(begin)

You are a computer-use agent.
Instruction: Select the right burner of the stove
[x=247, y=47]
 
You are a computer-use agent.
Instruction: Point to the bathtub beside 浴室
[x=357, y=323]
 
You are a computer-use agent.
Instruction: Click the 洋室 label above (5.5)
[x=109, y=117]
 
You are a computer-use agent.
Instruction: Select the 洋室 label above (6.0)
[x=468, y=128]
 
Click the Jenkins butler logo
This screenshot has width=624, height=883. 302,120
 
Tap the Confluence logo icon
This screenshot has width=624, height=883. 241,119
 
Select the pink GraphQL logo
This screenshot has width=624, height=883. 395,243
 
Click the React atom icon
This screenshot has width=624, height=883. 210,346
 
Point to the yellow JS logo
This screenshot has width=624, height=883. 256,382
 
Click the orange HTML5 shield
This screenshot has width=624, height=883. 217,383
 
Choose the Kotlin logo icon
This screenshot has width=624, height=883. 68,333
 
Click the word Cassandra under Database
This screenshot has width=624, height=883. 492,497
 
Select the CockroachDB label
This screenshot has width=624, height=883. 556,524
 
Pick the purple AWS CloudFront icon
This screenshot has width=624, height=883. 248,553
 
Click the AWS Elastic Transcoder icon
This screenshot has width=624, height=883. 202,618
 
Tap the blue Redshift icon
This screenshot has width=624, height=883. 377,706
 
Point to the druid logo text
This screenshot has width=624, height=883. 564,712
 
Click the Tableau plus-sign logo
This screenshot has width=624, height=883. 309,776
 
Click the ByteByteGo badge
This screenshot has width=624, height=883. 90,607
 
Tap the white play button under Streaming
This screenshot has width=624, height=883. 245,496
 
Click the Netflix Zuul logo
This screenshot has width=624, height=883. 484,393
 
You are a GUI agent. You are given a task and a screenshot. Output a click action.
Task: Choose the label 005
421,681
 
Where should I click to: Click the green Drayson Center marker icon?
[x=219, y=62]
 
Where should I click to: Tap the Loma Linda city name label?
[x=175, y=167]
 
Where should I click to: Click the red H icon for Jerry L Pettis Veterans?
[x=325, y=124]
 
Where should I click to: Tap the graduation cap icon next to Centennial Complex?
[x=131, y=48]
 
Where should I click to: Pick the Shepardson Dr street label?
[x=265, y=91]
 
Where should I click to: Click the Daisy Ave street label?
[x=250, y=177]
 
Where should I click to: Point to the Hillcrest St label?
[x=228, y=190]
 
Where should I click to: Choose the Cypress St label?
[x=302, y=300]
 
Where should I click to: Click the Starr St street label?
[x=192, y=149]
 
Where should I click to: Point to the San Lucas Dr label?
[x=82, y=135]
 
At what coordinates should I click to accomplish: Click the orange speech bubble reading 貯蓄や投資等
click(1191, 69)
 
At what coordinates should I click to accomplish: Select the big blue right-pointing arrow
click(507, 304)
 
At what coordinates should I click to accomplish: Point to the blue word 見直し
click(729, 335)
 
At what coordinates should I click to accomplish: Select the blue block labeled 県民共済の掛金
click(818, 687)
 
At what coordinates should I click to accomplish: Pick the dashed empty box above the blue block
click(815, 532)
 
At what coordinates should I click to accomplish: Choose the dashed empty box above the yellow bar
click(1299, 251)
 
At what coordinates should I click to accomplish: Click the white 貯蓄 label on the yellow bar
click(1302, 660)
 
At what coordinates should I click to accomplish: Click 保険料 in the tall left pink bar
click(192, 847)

(end)

Copy the entries above from the very first line through the line containing "This screenshot has width=624, height=883. 202,618", with their instructions, and raise every coordinate in the answers by 57. Leave everything else unchanged and include no later lines.

* _RESULT OF THE EXERCISE_
You are a computer-use agent.
Instruction: Select the right burner of the stove
[x=304, y=104]
 
You are a computer-use agent.
Instruction: Point to the bathtub beside 浴室
[x=414, y=380]
 
You are a computer-use agent.
Instruction: Click the 洋室 label above (5.5)
[x=166, y=174]
 
You are a computer-use agent.
Instruction: Select the 洋室 label above (6.0)
[x=525, y=185]
 
Click the Jenkins butler logo
This screenshot has width=624, height=883. 359,177
 
Tap the Confluence logo icon
This screenshot has width=624, height=883. 298,176
 
Select the pink GraphQL logo
This screenshot has width=624, height=883. 452,300
 
Click the React atom icon
This screenshot has width=624, height=883. 267,403
 
Point to the yellow JS logo
This screenshot has width=624, height=883. 313,439
 
Click the orange HTML5 shield
This screenshot has width=624, height=883. 274,440
 
Choose the Kotlin logo icon
This screenshot has width=624, height=883. 125,390
 
Click the word Cassandra under Database
This screenshot has width=624, height=883. 549,554
 
Select the CockroachDB label
This screenshot has width=624, height=883. 613,581
 
Pick the purple AWS CloudFront icon
This screenshot has width=624, height=883. 305,610
 
Click the AWS Elastic Transcoder icon
This screenshot has width=624, height=883. 259,675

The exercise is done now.